▸ PASSAGE SHOWN
Yes. Under Bulgarian law, the general rule is that the losing party bears the litigation costs of the successful party. The Civil Procedure Code provides that the court awards the costs to the successful party, including court fees, costs for expert opinions, witness expenses, and attorney's fees. However, recovery of attorney's fees is limited to a "reasonable amount" as determined by the court, taking into account the complexity of the case and the minimum tariff rates established by the Bar Association.
Regarding contingency fee arrangements, Bulgarian law does not expressly prohibit success-based fee arrangements between lawyers and clients. The Attorneys Act and the applicable ethical rules permit fee agreements that include success-based elements, although pure "no win, no fee" arrangements are less common than in common law jurisdictions. Any such arrangements must comply with ethical standards and cannot involve the lawyer acquiring a direct interest in the outcome of the litigation.
Cost uplifts in the sense of success fees that are recoverable from the losing party (as known in some common law jurisdictions) are not recognised under Bulgarian law. Only reasonable attorney's fees as determined by reference to statutory minimum tariffs are recoverable from the losing party.
VI. Recent Case Law and Outlook
20. Highlight significant recent product liability cases from your jurisdiction and summarise their key implications.
Product liability litigation remains relatively limited in Bulgaria, and there have been no landmark product liability decisions from the Bulgarian courts within the past 12 months that have significantly altered the existing legal framework.
In practice, disputes involving allegedly defective products continue to be resolved predominantly through individual claims, administrative enforcement, or alternative dispute resolution mechanisms, rather than through precedent‑setting court judgments.
A significant portion of product‑related disputes is addressed outside the court system by the Commission for Consumer Protection (CCP). The CCP actively investigates consumer complaints concerning defective goods, misleading product information, and non‑compliance with conformity obligations. Its enforcement activity includes the issuance of mandatory instructions, administrative sanctions, and fines against traders and producers, and it plays a central role in shaping market behaviour in practice.

▸ DATA PROVIDED

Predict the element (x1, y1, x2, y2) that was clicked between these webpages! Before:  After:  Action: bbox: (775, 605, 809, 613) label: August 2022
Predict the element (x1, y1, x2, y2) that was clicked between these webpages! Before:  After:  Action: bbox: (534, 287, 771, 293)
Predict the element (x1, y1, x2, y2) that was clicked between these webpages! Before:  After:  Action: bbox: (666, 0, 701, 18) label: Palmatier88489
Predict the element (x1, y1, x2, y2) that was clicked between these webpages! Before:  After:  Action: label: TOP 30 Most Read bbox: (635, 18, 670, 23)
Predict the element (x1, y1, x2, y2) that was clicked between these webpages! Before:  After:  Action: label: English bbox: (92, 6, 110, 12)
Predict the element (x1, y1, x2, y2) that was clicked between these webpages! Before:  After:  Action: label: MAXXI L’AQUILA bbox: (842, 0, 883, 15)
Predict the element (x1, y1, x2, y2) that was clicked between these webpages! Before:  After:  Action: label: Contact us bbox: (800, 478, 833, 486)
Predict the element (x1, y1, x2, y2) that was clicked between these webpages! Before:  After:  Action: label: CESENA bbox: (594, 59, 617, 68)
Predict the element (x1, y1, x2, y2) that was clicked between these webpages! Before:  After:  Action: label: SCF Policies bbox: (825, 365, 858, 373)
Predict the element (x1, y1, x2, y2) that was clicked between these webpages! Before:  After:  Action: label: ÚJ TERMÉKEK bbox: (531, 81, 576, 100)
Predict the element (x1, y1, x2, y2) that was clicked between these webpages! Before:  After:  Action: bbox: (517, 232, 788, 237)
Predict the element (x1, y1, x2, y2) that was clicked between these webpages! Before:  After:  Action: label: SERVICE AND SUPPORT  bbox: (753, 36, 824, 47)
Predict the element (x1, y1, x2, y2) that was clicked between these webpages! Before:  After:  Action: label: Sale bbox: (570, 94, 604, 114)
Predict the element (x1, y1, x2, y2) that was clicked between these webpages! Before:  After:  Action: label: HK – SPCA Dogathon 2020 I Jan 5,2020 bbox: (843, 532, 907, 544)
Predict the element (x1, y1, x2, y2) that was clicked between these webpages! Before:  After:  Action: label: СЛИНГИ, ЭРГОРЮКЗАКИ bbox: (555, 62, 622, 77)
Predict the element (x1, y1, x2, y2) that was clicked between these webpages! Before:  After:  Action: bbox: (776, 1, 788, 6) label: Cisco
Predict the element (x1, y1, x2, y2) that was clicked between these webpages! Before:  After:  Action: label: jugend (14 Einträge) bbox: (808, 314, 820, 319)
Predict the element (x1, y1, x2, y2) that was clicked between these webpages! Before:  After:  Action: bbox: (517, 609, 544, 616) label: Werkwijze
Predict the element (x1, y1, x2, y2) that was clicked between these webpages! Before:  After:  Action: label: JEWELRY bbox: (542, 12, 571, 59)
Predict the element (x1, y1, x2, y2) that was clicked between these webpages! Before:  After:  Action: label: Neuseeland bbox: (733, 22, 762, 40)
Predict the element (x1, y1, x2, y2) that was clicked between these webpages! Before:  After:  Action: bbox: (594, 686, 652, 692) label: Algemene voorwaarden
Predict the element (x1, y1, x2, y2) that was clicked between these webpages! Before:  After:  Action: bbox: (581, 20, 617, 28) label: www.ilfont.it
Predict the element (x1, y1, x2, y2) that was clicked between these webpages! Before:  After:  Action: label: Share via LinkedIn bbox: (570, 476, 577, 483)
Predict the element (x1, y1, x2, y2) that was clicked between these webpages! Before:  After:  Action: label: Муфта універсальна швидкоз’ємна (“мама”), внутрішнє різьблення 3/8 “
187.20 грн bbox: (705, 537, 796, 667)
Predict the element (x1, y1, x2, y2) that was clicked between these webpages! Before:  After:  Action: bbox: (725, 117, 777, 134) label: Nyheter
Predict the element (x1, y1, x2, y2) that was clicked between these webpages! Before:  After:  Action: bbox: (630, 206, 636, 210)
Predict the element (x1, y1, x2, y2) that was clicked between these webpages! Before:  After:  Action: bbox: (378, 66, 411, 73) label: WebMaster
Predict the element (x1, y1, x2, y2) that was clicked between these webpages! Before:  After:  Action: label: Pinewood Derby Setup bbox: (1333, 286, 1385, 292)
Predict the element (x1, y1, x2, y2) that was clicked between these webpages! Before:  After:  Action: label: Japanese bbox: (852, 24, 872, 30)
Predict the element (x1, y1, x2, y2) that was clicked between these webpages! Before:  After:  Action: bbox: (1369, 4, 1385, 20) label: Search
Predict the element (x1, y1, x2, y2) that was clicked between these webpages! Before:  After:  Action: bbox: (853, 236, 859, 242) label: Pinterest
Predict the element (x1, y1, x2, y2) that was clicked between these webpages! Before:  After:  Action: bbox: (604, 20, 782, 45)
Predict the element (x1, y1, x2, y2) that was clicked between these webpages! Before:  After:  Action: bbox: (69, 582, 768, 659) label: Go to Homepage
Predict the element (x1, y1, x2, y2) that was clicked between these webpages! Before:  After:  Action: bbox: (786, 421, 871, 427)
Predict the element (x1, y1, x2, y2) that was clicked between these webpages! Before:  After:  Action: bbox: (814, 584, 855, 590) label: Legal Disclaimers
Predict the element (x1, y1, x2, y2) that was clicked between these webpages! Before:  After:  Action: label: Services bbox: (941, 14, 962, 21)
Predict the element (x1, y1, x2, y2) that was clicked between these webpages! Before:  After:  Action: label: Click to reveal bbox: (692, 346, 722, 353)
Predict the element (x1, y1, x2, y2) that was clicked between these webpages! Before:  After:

▸ USING THE INFORMATION
1. In the passage on Bulgarian law, set down the words from "Product liability litigation" to "existing legal framework.".
2. Answer these from the passage on Bulgarian law:
(a) Under the general rule, which party bears the litigation costs of the successful party?
(b) Which body handles a significant portion of product-related disputes outside the court system?
(c) What limit applies to the recovery of attorney's fees?
3. Extend the passage on Bulgarian law beyond its final sentence.

▸ ANSWERS
1.
Product liability litigation remains relatively limited in Bulgaria, and there have been no landmark product liability decisions from the Bulgarian courts within the past 12 months that have significantly altered the existing legal framework.

2.
(a) The losing party.
(b) The Commission for Consumer Protection (CCP).
(c) Recovery is limited to a "reasonable amount" as determined by the court.

3.
Furthermore, consumer disputes involving defective goods or digital content are frequently referred to the general and sector‑specific conciliation commissions established under the Consumer Protection Act. These bodies provide an accessible and relatively efficient forum for resolving low‑ and medium‑value disputes, which further limits the number of product liability cases reaching the higher courts.
21. Are there current policy or legislative proposals likely to affect product liability laws, particularly with respect to emerging technologies?
Yes. Although no standalone national reform of Bulgarian product liability law is currently underway, significant legislative developments at the European Union level are expected to have a substantial impact on the Bulgarian legal framework in the near future, particularly in relation to emerging technologies.
As an EU Member State Bulgaria will be required to transpose and implement forthcoming EU initiatives aimed at modernising product liability rules to reflect technological developments such as software‑based products, artificial intelligence (AI) systems, connected devices, and digital ecosystems. These initiatives are intended to address gaps in the traditional product liability regime, which was originally designed primarily for tangible goods.
At national level, these EU‑driven reforms are likely to result in adjustments to the Consumer Protection Act and related legislation, including clarifications on the allocation of liability among manufacturers, software developers, importers, and distributors, as well as on evidentiary rules and burden‑of‑proof issues in complex technological cases.